Atherogenesis is the process of forming fatty plaques in the arteries that can lead to heart disease and stroke. LDL, especially small dense LDL, is involved in the deposition of cholesterol in the artery walls, while HDL is involved in the reverse transport of cholesterol from the peripheral tissues back to the liver.

Question 28

What is a lipid profile and what does it typically include?

Answer 28

A lipid profile is a blood test that measures the levels of various lipids and lipoproteins in the blood.

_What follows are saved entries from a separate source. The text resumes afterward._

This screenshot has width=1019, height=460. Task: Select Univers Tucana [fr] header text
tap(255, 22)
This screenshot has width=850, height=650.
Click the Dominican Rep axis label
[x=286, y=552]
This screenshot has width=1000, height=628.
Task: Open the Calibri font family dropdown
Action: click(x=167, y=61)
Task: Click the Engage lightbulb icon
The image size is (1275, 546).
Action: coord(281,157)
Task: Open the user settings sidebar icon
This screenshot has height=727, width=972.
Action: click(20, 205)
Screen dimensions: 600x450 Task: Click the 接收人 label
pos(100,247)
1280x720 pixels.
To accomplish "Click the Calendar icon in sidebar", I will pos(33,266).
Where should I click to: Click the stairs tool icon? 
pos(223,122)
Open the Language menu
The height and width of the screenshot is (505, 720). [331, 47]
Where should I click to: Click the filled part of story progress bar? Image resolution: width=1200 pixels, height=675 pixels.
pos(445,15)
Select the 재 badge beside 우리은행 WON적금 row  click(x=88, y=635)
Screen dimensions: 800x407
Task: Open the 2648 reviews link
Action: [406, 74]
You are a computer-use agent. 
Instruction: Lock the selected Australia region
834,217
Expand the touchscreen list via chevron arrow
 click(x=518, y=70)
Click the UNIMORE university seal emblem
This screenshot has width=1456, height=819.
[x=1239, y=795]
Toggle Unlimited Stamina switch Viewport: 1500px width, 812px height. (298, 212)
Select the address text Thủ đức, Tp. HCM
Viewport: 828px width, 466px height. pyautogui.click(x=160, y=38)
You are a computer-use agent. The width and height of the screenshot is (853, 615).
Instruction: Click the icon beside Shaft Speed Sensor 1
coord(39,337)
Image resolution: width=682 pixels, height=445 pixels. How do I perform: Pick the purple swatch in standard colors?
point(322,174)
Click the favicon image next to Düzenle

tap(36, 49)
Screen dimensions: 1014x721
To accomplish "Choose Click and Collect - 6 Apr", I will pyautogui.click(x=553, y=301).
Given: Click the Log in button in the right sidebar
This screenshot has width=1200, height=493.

It typically includes measurements of total cholesterol, LDL, HDL, and triglycerides.

Question 29

What is the relationship between lipid profiles and cardiovascular disease?

Answer 29

Elevated levels of LDL and triglycerides and low levels of HDL are associated with an increased risk of cardiovascular disease. Measuring lipid profiles can help identify individuals who may be at increased risk of developing heart disease or stroke.

Question 30

How are triacylglycerols digested and absorbed?

Answer 30

Dietary triacylglycerols are first emulsified by bile acids and then hydrolyzed by pancreatic triacylglycerol lipase. The products of lipid digestion are a mixture of fatty acids and mono- and diacylglycerols, which can be absorbed by the intestinal mucosa.

Question 30

What is the exogenous lipid transport pathway?

Answer 30

The exogenous transport pathway involves the transport of lipids from the intestine as dietary fat through the intestinal mucosa, where it is packaged as chylomicrons. These chylomicrons travel to tissues where the ApoC-II apolipoprotein stimulates tissue-bound lipoprotein lipase enzymes to release triacylglycerides. The remnants are then endocytosed by the liver, which recognizes them by their ApoE apolipoprotein.

Question 30

What is the endogenous lipid transport pathway?

Answer 30

The endogenous transport pathway involves the transport of lipids from the liver to adipose/muscle tissues as VLDL lipoproteins. ApoC-II activates tissue-bound lipoprotein lipases, which releases fatty acids. Triacylglyceride-depleted remnants of VLDLs form IDL, which on further loss of triacylglycerides become low-density lipoproteins. These cholesterol/cholesterol ester-rich lipoproteins are taken up by endocytosis within the extrahepatic tissues by binding of the ApoB-100 apolipoprotein to the LDL receptors on the cell surface of the liver and extrahepatic tissue.

Question 30

What is the reverse transport pathway?

Answer 30

The reverse transport pathway involves the transport of endogenous cholesterol and cholesterol esters from the extrahepatic tissues back to the liver via HDL (high-density lipoproteins). These do not enter the liver by endocytosis but instead bind to scavenger receptors (SR-B1) on the cell surface that mediate transfer of cholesterol into the cell.

Question 31

How is LDL (cholesterol) taken up by cells?

Answer 31

LDL (cholesterol) is taken up by cells through mediation by LDL receptors on the cell surface that bind to ApoB-100. The LDL receptors are then separated from LDL and recycled back to the cell surface. The endosome fuses with lysosome, and the lytic enzymes degrade ApoB-100, releasing amino acids, fatty acids, cholesterol, and cholesterol esters.

Question 32

How is intracellular cholesterol regulated in the short term?

Answer 32

Short-term regulation of cellular cholesterol levels is achieved by modifying HMG-CoA reductase activity, which controls the biosynthesis of cholesterol

Question 33

How is intracellular cholesterol regulated in the long term?

Answer 33

Long-term regulation is achieved by modifying the numbers of molecules involved in maintaining cellular cholesterol levels, such as HMG-CoA reductase and LDL receptors. Transcription and protein production are increased under low cholesterol levels and repressed under high levels. Protein degradation of HMG-CoA and LDL receptors reduces their numbers under high cholesterol levels.